설치한 후에는 plaidml-setup로 환경설정을 수행해야 합니다.

(r-reticulate) choonghyunryu@myWorld 73_mashup_python % plaidml-setup

PlaidML Setup (0.7.0)

Thanks for using PlaidML!

The feedback we have received from our users indicates an ever-increasing need
for performance, programmability, and portability.

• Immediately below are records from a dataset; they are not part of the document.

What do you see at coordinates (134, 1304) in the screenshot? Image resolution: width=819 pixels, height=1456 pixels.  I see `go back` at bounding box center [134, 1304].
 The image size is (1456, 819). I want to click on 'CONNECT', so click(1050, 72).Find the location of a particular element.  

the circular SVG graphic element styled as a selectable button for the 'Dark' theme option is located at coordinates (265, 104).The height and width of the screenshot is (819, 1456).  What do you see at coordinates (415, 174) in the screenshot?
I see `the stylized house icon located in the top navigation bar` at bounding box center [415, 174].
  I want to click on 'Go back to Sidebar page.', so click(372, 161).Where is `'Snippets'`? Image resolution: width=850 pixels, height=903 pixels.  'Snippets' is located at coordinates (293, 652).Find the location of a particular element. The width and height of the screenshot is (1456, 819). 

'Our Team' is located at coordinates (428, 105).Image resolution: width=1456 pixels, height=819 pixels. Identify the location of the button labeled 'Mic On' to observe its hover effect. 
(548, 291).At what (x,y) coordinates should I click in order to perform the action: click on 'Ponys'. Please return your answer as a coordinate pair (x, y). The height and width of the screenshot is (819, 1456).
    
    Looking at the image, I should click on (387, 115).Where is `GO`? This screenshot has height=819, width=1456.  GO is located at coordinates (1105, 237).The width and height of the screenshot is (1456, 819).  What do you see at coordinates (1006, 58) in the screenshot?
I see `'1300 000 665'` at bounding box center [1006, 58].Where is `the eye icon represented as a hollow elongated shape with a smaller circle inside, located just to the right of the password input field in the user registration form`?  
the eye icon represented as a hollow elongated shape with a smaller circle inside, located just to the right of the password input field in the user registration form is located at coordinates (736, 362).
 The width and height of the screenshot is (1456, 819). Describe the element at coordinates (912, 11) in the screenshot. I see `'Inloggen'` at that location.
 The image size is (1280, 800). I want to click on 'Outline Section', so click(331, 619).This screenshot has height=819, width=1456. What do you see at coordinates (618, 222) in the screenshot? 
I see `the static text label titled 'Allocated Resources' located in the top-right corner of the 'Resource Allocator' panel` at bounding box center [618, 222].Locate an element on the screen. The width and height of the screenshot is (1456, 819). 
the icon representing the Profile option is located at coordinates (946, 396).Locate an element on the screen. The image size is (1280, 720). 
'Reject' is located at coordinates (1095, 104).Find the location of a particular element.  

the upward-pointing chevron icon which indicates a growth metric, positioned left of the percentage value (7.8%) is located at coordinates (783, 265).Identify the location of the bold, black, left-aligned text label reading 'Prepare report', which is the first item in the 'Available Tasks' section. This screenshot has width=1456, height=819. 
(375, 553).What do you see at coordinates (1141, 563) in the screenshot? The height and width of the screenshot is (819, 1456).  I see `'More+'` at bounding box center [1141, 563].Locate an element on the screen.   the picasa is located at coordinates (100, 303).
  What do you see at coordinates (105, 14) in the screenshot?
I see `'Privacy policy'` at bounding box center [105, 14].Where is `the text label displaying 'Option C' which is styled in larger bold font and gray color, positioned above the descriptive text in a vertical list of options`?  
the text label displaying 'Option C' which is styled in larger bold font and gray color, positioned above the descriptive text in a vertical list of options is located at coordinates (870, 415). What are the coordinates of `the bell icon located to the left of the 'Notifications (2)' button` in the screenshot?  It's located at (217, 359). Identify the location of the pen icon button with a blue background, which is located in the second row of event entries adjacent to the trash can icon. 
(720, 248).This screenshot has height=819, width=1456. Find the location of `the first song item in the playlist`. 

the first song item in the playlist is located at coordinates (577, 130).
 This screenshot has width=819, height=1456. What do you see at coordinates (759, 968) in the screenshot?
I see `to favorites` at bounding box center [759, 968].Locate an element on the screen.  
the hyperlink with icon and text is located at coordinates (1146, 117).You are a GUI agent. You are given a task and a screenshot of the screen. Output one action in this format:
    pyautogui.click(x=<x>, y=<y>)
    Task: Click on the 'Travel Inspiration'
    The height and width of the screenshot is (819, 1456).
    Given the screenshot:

During the past few months,
we have been restructuring PlaidML to address those needs.  To make all the
changes we need to make while supporting our current user base, all development
of PlaidML has moved to a branch — plaidml-v1. We will continue to maintain and
support the master branch of PlaidML and the stable 0.7.0 release.

Read more here: https://github.com/plaidml/plaidml 

Some Notes:
  * Bugs and other issues: https://github.com/plaidml/plaidml/issues
  * Questions: https://stackoverflow.com/questions/tagged/plaidml
  * Say hello: https://groups.google.com/forum/#!forum/plaidml-dev
  * PlaidML is licensed under the Apache License 2.0
 

Default Config Devices:
   llvm_cpu.0 : CPU (via LLVM)
   metal_amd_radeon_pro_560x.0 : AMD Radeon Pro 560X (Metal)
   metal_intel(r)_uhd_graphics_630.0 : Intel(R) UHD Graphics 630 (Metal)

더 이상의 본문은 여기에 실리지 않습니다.